“We’ve built a really great cottage industry out of this somehow,” Schnier said, noting that the band is not by any means dissatisfied with the career it has built with its do-it-yourself approach. “After doing it for so many years, though, the one thing that’s always sort of always eluded us, I guess, was being able to tap into a broader audience or a wider audience or getting some kind of additional exposure. We’ve always flown under the radar.”
And that’s where the band hopes Sugar Hill can help. The last time moe. had a record deal, it was on a larger scale. Formed in 1991 in Buffalo, N.Y., the band started out taking the do-it-yourself route, self-releasing its first two CDs, “Fatboy” in 1992 and “Headseed” a year later, before signing with Sony 550 Records.

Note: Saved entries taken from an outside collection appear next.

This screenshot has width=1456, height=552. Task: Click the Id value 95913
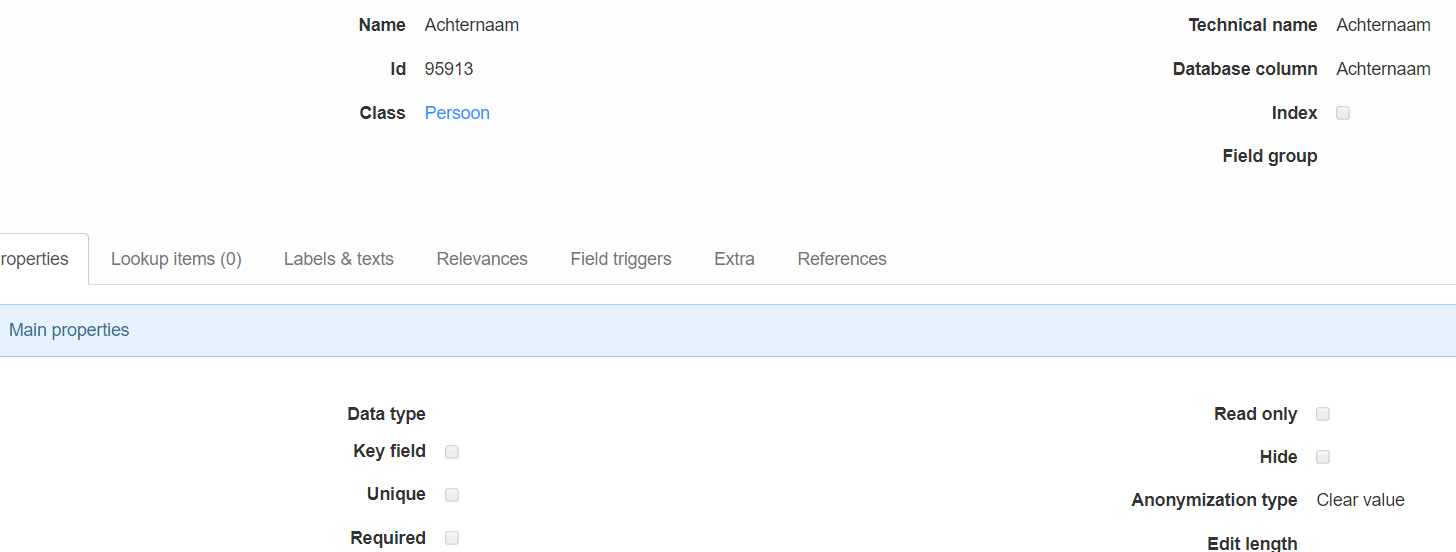[x=449, y=69]
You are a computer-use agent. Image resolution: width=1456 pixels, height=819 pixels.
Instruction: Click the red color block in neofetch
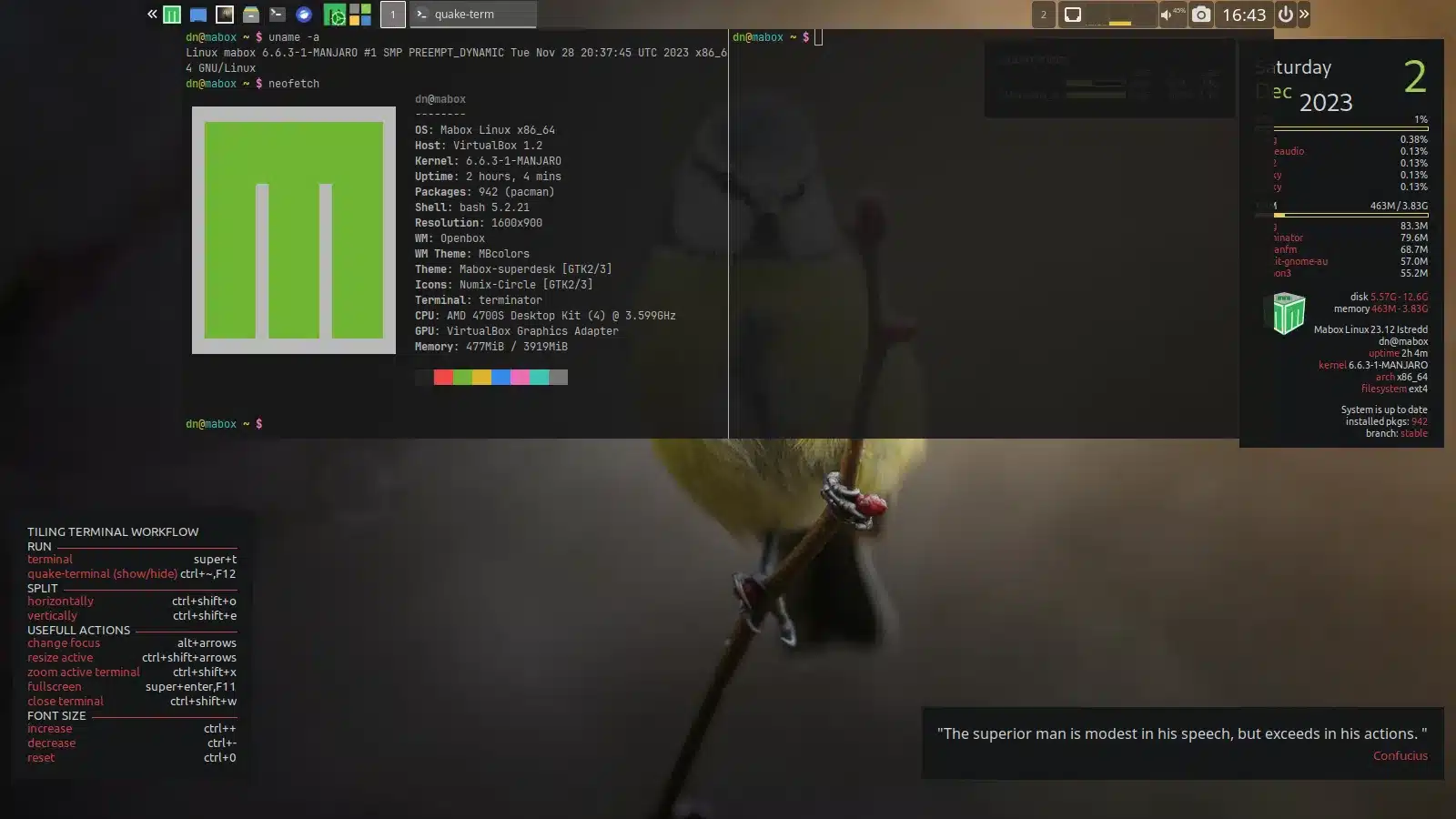(x=443, y=378)
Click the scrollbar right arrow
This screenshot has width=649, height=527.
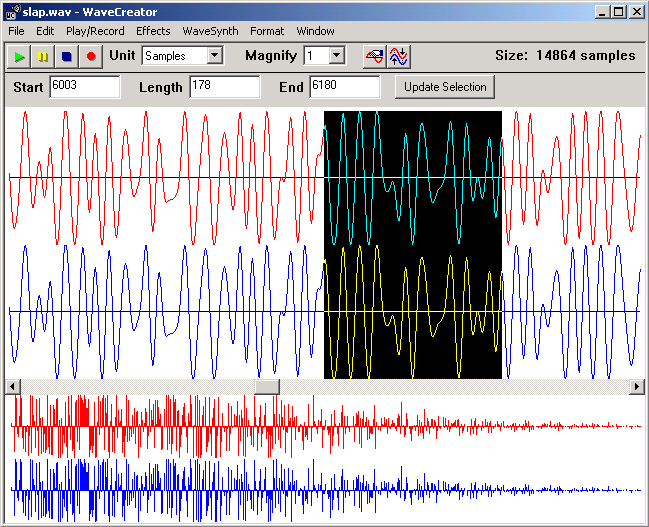(637, 386)
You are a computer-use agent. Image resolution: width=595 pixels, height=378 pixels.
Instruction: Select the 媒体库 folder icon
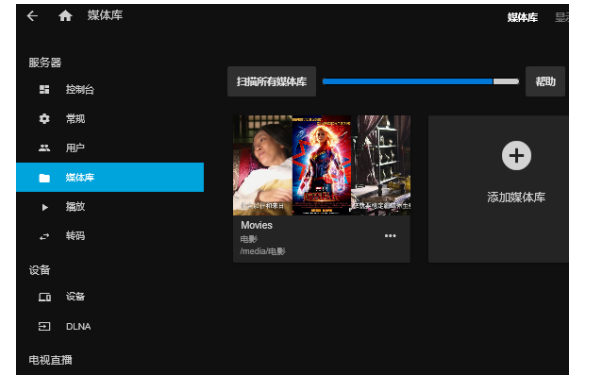(x=44, y=178)
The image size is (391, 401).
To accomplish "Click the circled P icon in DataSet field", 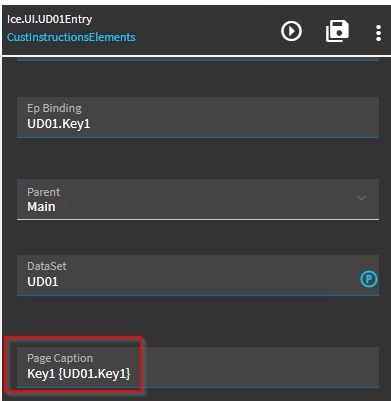I will point(369,279).
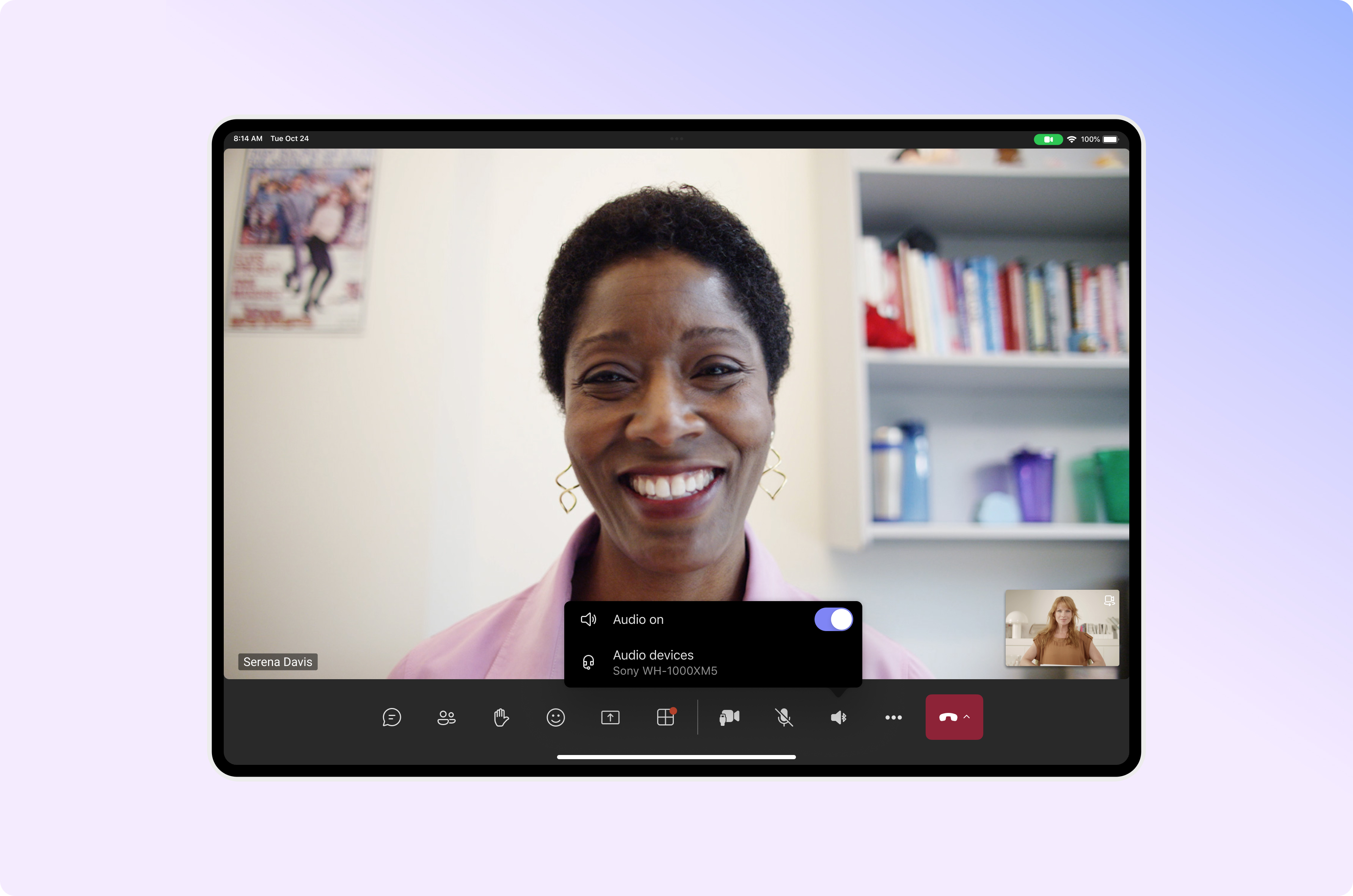Raise your hand in meeting
The height and width of the screenshot is (896, 1353).
[501, 717]
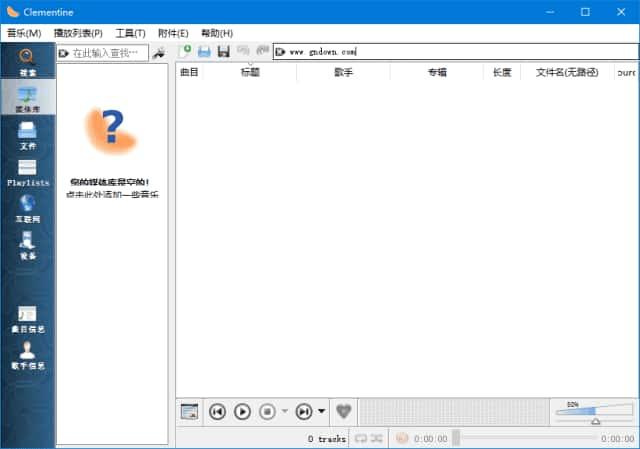
Task: Open the Files (文件) sidebar panel
Action: tap(27, 134)
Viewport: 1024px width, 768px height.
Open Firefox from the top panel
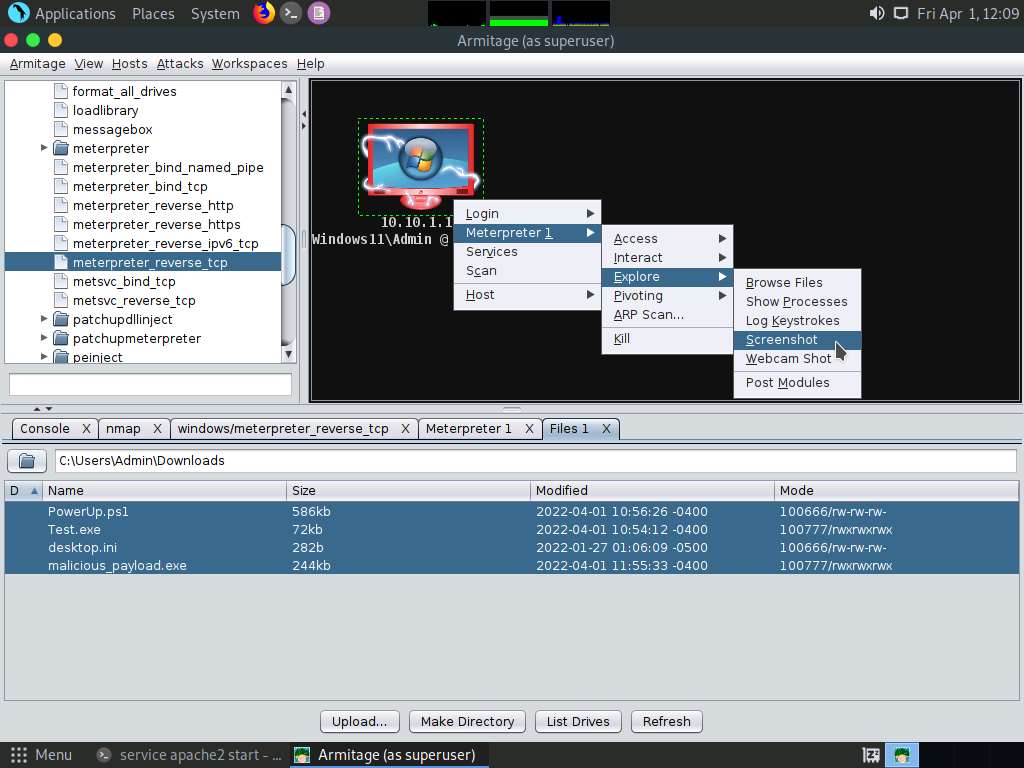click(264, 13)
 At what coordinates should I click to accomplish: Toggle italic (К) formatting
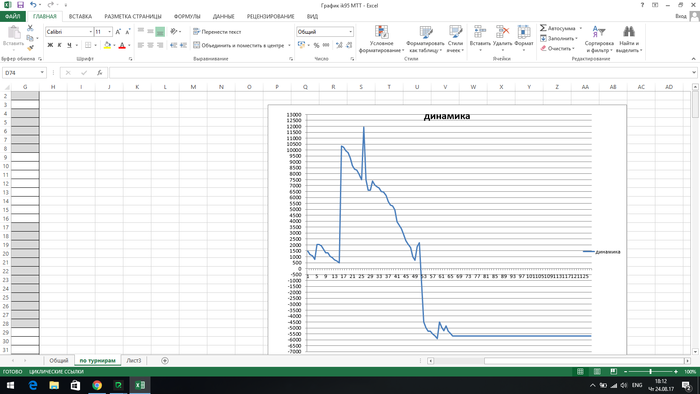(x=59, y=45)
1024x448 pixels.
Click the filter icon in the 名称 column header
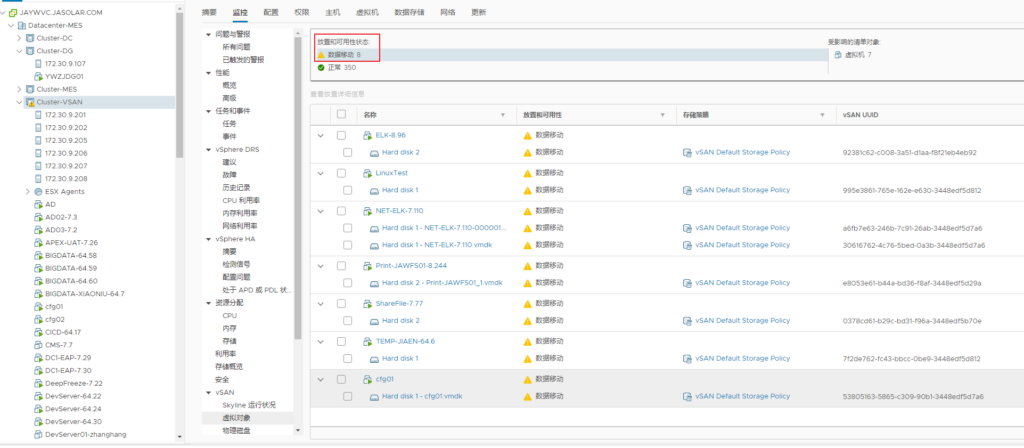point(503,115)
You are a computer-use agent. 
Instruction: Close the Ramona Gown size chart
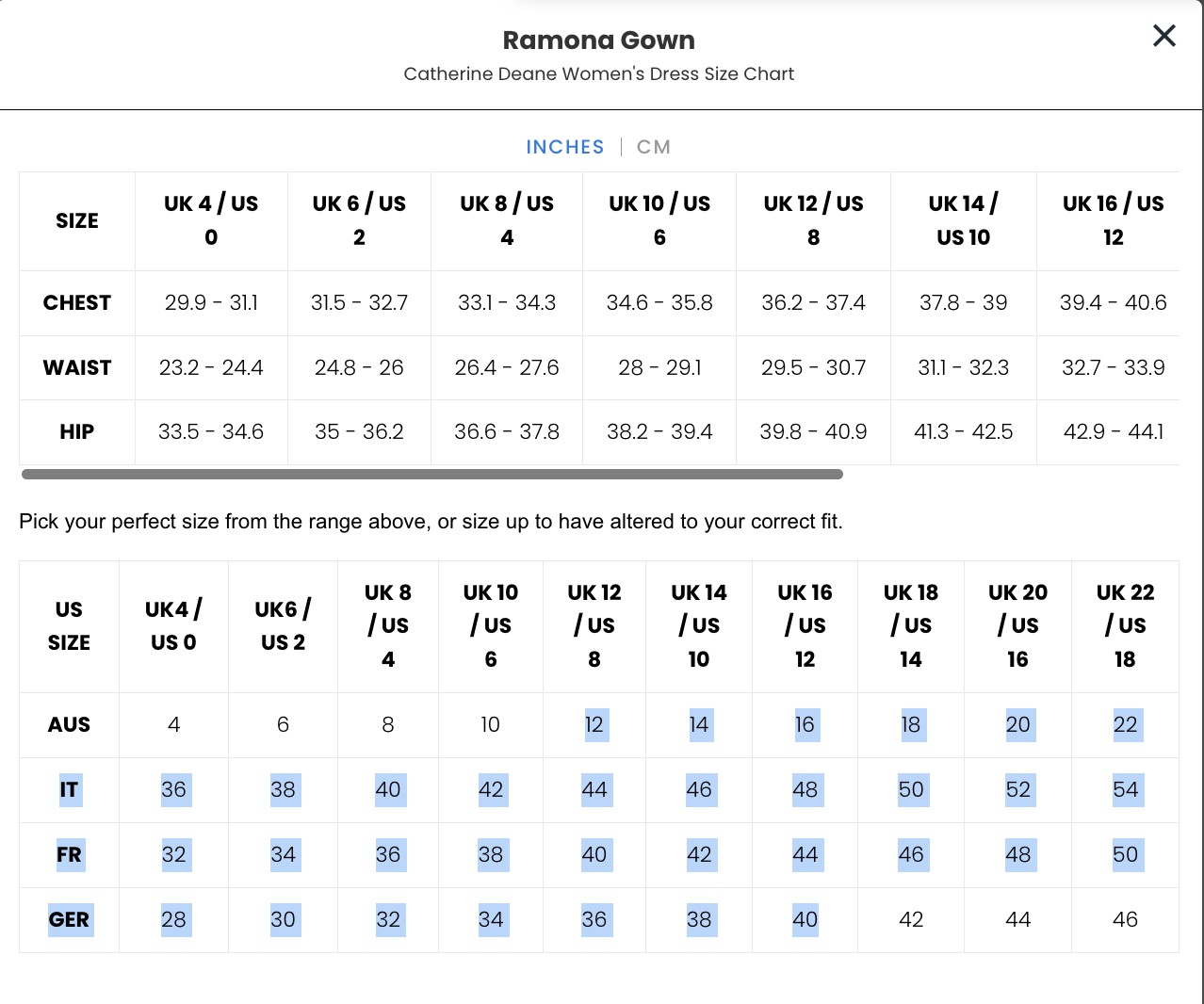point(1164,36)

The band, which also includes guitarist Chuck Garvey, singer/bassist Rob Derhak, drummer Vinnie Amico and percussionist Jim Loughlin, released two CDs on that label — “No Doy” in 1996 and “Tin Cans & Car Tires” in 1998 — but didn’t get the kind of boost in its popularity that it hoped would come with the resources of a major label.
So moe. returned to releasing its own CDs and had stuck with that approach in releasing its four subsequent studio albums — “Wormwood,” “Okayalright,” “The Conch” and “Sticks and Stones” (not to mention the band’s six-album series of live performances, “Warts & All” and its two three-CD live albums, “Dr. Stan’s Prescription Vols. 1 & 2”).